Buenos Aires, Argentina, Aug 9, 2013 / 11:16 am
The pro-life group ArgentinosAlerta has warned that a new test to detect Down Syndrome in unborn children after nine weeks of pregnancy could lead to an increase in abortions in the country.
While the test could help parents and doctors to be better prepared to care for a newborn child with a genetic defect, the organization warned that prenatal genetic testing "has regressed" to the point that it is usually used not to help the baby but to end his or her life.
The test requires a small blood sample from the mother in order to reveal the baby's sex and the presence of any genetic defects, including Down Syndrome.
ArgentinosAlerta recalled that the British Medical Journal published a study showing that in Great Britain between 1989 and 2008, more than 90 percent of babies who were diagnosed with Down Syndrome through pre-natal testing were aborted.

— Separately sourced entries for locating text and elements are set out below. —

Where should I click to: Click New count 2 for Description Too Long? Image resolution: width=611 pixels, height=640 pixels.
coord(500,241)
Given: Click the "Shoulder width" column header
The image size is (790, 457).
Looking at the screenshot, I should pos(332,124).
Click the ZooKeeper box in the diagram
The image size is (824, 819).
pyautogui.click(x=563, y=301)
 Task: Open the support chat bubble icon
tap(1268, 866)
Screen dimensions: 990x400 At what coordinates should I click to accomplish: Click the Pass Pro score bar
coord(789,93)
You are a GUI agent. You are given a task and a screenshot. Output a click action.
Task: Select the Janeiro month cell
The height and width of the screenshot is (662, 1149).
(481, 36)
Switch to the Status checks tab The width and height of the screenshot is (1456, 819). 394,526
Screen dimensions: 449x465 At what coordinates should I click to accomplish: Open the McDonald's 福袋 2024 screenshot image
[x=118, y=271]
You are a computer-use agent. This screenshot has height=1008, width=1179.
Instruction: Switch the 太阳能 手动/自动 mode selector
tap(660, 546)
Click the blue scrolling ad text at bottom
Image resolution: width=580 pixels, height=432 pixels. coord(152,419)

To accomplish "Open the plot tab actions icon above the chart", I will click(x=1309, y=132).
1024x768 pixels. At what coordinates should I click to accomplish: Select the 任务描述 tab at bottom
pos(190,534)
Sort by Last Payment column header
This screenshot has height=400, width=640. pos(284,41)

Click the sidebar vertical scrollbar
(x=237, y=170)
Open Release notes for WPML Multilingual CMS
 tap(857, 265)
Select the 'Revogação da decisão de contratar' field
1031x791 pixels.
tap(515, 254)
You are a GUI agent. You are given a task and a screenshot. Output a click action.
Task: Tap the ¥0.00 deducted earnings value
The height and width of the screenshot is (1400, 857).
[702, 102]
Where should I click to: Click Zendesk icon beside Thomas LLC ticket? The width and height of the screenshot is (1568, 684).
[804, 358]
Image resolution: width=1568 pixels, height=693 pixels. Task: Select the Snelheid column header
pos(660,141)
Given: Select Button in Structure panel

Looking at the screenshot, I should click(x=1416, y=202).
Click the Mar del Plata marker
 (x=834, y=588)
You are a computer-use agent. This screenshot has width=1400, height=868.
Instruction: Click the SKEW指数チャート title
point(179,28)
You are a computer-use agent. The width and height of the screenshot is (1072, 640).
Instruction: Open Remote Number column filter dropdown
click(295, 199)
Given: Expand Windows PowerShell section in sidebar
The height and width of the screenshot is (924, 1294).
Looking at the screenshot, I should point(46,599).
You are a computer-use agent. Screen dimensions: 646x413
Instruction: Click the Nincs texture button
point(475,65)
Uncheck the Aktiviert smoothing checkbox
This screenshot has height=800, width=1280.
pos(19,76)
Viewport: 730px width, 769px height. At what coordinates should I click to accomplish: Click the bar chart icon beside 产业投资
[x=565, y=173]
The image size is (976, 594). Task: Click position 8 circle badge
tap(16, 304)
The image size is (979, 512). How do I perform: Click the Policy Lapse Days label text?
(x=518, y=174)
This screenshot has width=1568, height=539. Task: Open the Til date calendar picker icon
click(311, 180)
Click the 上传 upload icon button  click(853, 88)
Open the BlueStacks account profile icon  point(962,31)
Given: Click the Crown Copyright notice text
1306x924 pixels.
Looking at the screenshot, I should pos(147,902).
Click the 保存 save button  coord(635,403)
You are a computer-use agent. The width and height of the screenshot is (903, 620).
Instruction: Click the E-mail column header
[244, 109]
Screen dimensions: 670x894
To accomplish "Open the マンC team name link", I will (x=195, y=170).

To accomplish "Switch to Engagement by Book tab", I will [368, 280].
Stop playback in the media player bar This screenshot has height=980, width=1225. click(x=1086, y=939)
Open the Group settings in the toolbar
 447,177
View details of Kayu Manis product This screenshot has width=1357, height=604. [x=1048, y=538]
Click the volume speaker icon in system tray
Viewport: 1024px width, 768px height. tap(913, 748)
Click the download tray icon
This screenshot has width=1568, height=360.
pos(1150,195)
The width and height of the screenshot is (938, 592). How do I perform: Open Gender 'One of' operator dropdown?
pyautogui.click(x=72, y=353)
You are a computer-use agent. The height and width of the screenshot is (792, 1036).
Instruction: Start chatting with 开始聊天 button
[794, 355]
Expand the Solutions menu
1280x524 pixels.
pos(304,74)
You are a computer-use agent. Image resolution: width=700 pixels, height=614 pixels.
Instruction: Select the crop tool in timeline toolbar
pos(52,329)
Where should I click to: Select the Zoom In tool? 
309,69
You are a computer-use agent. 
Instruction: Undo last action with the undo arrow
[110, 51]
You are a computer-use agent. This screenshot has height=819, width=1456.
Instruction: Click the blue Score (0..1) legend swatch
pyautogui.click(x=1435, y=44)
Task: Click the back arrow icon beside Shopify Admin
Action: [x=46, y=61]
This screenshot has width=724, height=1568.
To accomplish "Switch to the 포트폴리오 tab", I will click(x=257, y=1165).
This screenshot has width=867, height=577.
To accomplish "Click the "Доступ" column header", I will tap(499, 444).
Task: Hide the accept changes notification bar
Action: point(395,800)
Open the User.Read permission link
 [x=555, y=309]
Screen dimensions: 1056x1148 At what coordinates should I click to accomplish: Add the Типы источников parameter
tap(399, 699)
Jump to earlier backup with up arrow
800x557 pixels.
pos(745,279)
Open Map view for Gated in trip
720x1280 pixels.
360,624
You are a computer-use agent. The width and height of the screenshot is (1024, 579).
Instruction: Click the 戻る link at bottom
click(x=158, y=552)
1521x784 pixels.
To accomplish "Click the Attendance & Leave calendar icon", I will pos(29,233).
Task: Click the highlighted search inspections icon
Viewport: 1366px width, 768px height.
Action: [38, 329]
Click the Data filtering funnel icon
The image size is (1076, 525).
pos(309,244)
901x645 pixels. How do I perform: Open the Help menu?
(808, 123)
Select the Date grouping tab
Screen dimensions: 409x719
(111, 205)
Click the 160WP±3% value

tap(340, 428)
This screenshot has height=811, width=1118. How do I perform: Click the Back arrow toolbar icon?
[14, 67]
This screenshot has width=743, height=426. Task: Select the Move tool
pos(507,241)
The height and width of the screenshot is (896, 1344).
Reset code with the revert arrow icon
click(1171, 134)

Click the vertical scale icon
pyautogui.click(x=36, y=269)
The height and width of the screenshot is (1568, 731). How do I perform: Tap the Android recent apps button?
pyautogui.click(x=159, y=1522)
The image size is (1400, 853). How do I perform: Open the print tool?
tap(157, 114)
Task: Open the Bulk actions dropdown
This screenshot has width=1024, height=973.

A similar study in the European Journal of Human Genetics found that more than 90 percent of unborn babies with Down Syndrome are aborted in France and Spain.
Doctor Gador Joya, spokeswoman for the Spanish organization Right to Life, told CNA on March 21 – World Down Syndrome Day – that Spain's abortion policies have resulted in putting "persons with Down Syndrome in danger of extinction, as well as those who have spina bifida or other handicaps."
In an article for the scientific magazine Linacre Quarterly, Spanish gynecologist Esteban Rodriguez wrote that "thousands of lives around the world would be saved if there were not a rush to diagnose Down Syndrome, if the diagnosis were postponed until the stage in which the protection of the lives of these children was guaranteed by law."
"Scientific studies show that far from aiming to 'protect the baby,' prenatal tests are really aimed at detecting unwanted or undesirable human beings," ArgentinosAlerta warned.
"This means we have a generation of doctors who, rather than seeking to cure or alleviate the patient, seek instead to destroy he before birth."